News analysis: Exceptions to auto-enrolment regulations due next year will bring more flexibility to schemes, but may be too late to help those already enrolled.
Changes to a clause within the pensions bill would provide power to remove an employer's duty to auto-enrol specific descriptions or categories of jobholders that currently fall within the scope of the reform.
The government stated it had been "presented with evidence about situations in which being automatically enrolled is likely to cause detriment to some jobholders".
According to the Department for Work and Pension’s response to its consultation on technical changes to auto-enrolment, workers protected from tax charges under HM Revenue & Customs enhanced or fixed protection provisions could be exempt.
At the moment, if a worker wants protection they have to opt out, or face significant tax charges. But this is set to change, the briefing paper noted.
Other exemptions could include workers that are set to be auto-enrolled during their notice period, or where members have given notice of retirement and have stopped making contributions but have not yet purchased an annuity. "There is a case to re-examine the appropriateness of the employer duty in some, very carefully specified, circumstances," the briefing note stated.
A spokesperson for the DWP said: “Rather than keeping something that was inflexible, it is about making it better.

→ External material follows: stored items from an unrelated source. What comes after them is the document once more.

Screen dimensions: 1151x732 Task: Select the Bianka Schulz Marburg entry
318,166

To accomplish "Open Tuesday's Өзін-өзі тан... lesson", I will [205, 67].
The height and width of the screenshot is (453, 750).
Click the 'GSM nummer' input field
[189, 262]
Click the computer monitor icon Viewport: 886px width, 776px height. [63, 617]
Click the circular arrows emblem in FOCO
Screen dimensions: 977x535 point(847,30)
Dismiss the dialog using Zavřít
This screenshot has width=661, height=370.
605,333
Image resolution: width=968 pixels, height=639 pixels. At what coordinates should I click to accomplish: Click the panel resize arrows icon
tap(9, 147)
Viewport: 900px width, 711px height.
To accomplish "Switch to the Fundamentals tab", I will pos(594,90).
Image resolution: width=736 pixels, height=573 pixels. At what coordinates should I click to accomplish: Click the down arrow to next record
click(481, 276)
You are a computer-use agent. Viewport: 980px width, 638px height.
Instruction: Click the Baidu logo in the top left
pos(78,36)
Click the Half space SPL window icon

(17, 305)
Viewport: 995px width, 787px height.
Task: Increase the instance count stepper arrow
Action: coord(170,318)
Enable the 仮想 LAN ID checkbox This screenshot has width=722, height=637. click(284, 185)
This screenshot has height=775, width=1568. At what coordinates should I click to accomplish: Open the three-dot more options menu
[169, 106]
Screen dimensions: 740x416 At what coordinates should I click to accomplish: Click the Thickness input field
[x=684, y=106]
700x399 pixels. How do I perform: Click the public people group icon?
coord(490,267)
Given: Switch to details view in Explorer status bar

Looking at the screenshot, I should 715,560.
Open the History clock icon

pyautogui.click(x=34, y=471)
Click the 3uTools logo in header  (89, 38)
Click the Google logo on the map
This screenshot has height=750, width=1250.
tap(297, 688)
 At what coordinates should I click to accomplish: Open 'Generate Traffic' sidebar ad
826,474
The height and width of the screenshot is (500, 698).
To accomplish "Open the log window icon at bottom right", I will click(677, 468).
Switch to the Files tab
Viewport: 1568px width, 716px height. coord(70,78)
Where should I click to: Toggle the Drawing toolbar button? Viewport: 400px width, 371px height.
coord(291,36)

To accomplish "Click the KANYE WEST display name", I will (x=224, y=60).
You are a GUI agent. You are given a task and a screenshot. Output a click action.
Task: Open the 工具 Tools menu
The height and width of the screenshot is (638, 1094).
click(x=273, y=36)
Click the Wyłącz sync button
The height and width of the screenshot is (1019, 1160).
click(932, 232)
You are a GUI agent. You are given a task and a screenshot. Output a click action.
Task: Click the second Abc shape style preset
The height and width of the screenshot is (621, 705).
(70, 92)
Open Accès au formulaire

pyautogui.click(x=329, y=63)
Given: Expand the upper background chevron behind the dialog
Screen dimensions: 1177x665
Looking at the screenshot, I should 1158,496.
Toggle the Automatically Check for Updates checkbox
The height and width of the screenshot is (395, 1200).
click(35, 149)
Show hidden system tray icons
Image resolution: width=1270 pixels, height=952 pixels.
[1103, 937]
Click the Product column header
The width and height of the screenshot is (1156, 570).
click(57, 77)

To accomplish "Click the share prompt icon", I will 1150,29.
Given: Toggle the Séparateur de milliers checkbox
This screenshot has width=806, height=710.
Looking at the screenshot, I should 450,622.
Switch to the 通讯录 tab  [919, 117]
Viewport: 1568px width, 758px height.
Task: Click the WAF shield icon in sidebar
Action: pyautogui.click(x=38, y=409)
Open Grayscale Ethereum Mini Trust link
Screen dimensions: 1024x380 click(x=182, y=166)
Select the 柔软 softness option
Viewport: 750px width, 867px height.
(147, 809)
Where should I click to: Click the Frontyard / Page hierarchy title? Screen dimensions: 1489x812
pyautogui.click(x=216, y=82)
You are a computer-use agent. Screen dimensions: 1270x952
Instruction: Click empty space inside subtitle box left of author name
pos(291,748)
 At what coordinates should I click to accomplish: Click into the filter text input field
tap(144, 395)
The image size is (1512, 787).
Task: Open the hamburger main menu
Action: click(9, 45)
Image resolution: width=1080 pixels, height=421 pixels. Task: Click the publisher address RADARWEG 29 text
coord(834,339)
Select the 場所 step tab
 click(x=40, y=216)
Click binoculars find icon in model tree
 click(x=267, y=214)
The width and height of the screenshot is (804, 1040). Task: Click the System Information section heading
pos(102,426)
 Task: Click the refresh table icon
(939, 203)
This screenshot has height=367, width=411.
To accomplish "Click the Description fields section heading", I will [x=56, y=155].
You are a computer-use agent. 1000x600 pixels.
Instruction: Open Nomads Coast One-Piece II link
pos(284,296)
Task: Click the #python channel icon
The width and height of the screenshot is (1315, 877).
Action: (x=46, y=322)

We are learning from what has already happened. We don’t want to stick to something that isn’t working.”
Pension professionals have welcomed the changes, although some have said they should have been implemented earlier. "I am disappointed that these common-sense tweaks to the auto-enrolment regulations are coming out so late in the day,” said Anne-Marie Winton, partner at law firm Nabarro.
She said many employers and trustees, particularly of defined contribution schemes, would have had to deal with accidentally enrolling senior employees and potentially losing valuable tax protections if they did not opt out in time.
“Schemes need flexibility to deal with daft situations – however, unless and until the regulations do this, then there is no choice but to auto-enrol people who may get no benefit from this," Winton added.
Danny Cox, head of financial planning at pension provider Hargreaves Lansdown, said: “Giving the individual or the scheme the option to leave certain categories of people out of auto-enrolment is a sensible move.”
Cox added not everyone who opted for a fixed protection would be sufficiently engaged with their pension to go through the process of auto-enrolment and then opting out, and stressed the exceptions should not be used to absolve small companies of their responsibilities.